• **Directions**: In the rows, write out everything from the line containing "You are a computer-use" down to the line containing "1403x826 pixels. 20,545", substituting "settings panel" for "properties window" and leaving all else unchanged. Leave the pictures out.

• **Records**:

++++

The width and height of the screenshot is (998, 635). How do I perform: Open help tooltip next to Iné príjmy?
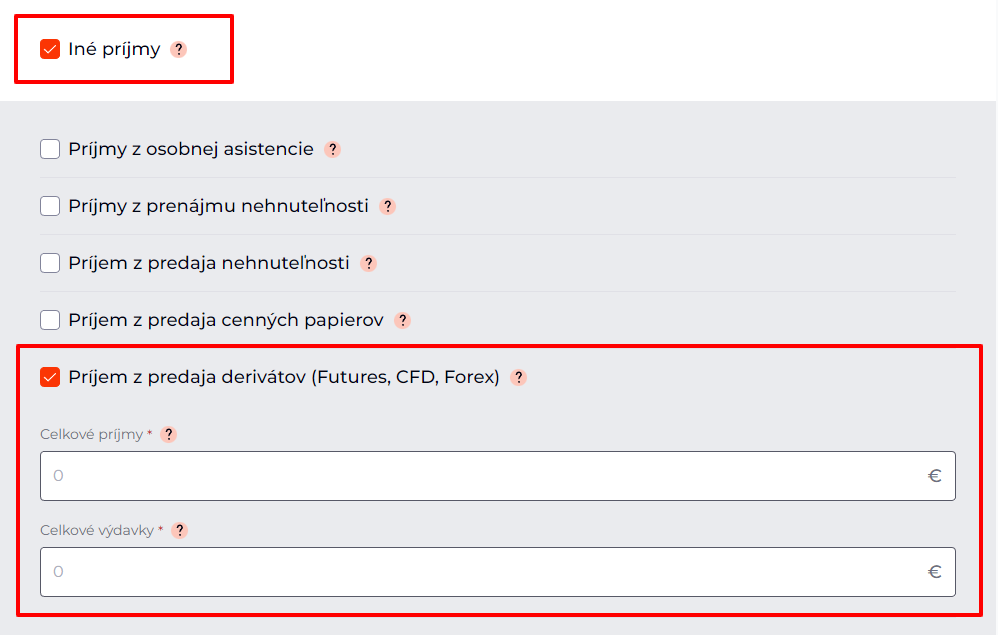click(x=179, y=49)
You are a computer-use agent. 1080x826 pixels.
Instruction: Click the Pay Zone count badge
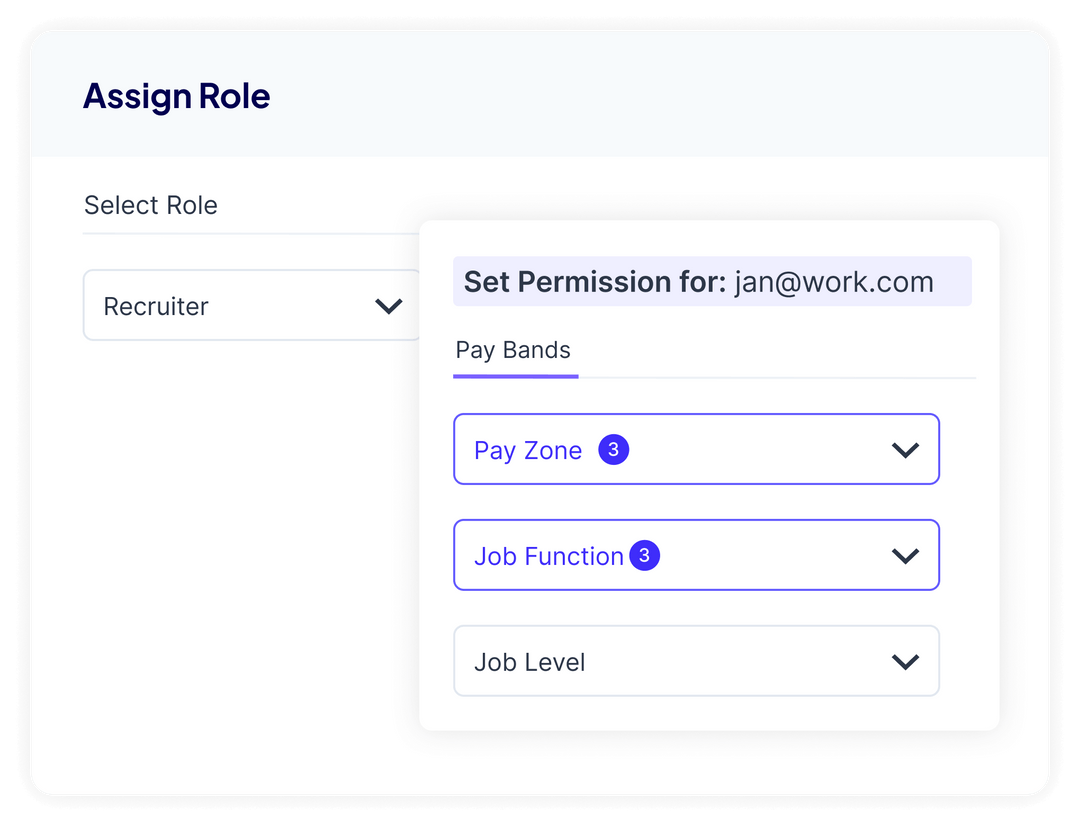pos(613,450)
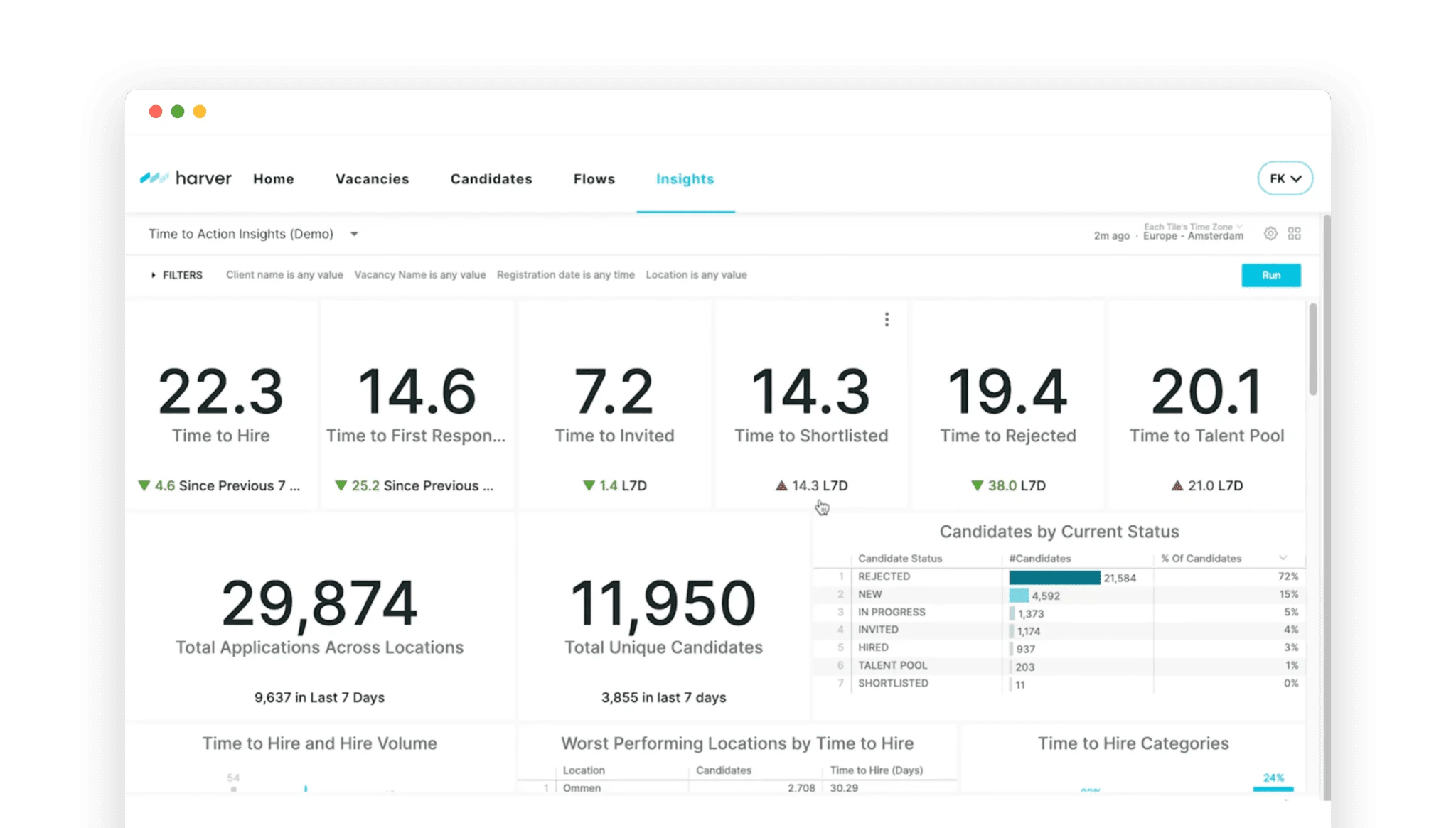Open the Time to Action Insights dropdown
The width and height of the screenshot is (1456, 828).
click(x=354, y=234)
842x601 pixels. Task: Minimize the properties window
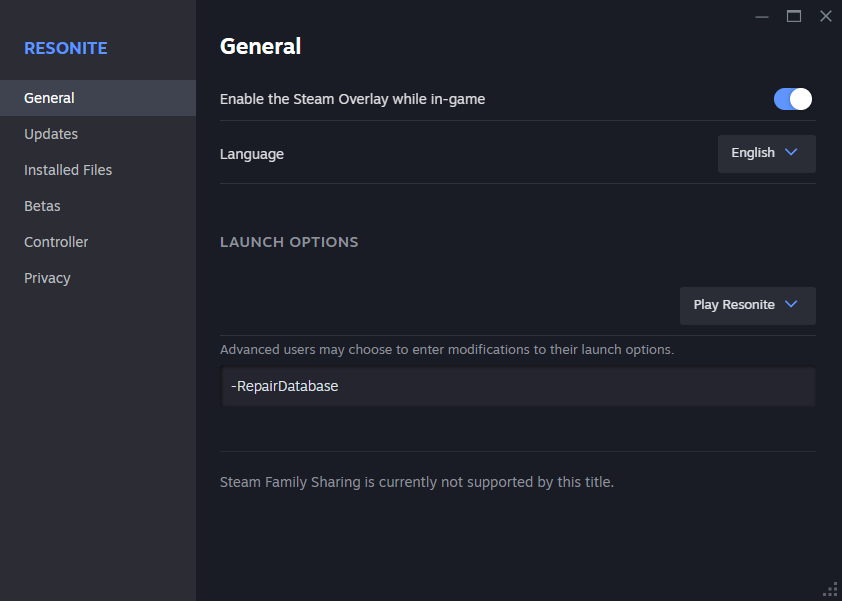tap(762, 16)
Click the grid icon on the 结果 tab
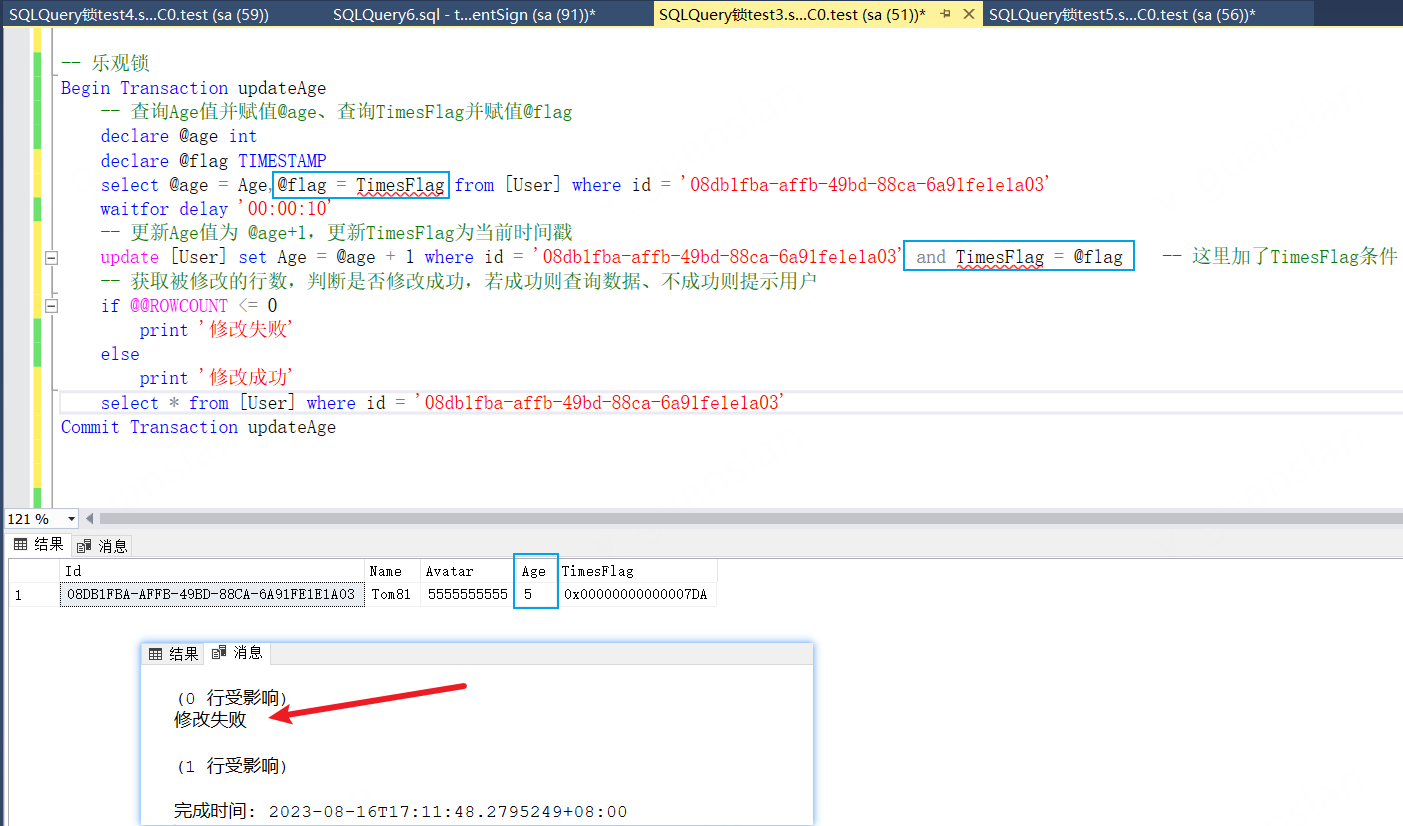1403x826 pixels. 20,545
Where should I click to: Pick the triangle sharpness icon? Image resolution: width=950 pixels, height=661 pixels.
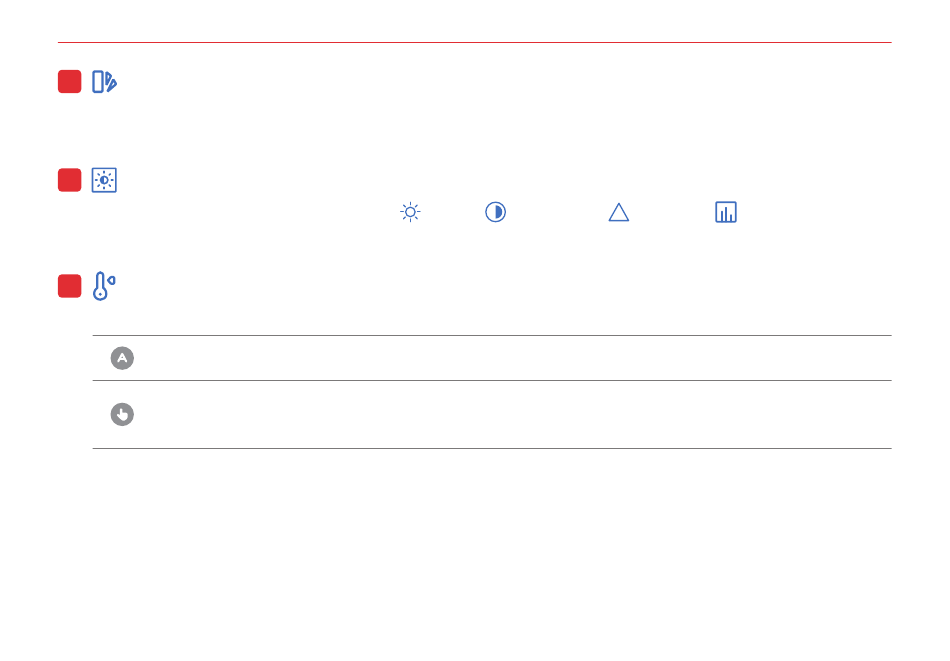pyautogui.click(x=619, y=213)
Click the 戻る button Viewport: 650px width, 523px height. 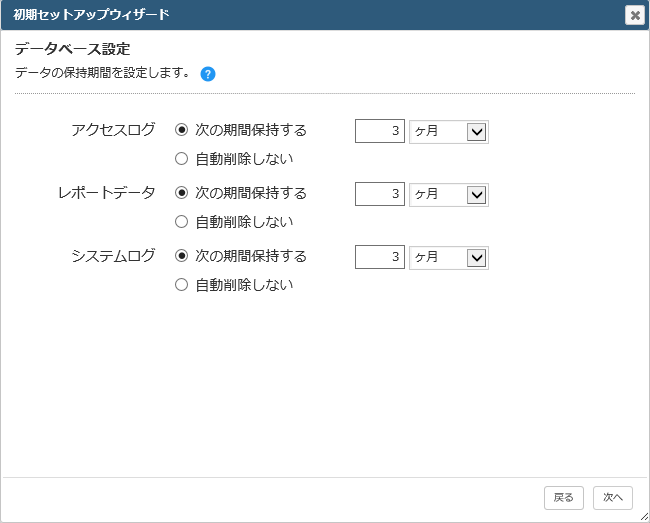(564, 498)
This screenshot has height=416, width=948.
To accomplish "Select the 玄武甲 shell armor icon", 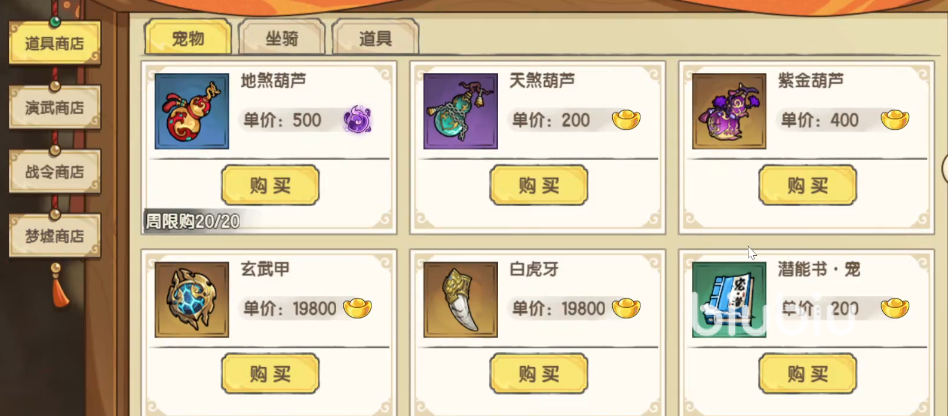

++++

• **Full output**:
You are a computer-use agent. 1080x826 pixels.
Instruction: Click the Pay Zone count badge
pos(613,450)
Open the Time to Action Insights dropdown
The width and height of the screenshot is (1456, 828).
click(x=354, y=234)
842x601 pixels. Task: Minimize the settings panel
tap(762, 16)
Click the grid icon on the 结果 tab
1403x826 pixels. 20,545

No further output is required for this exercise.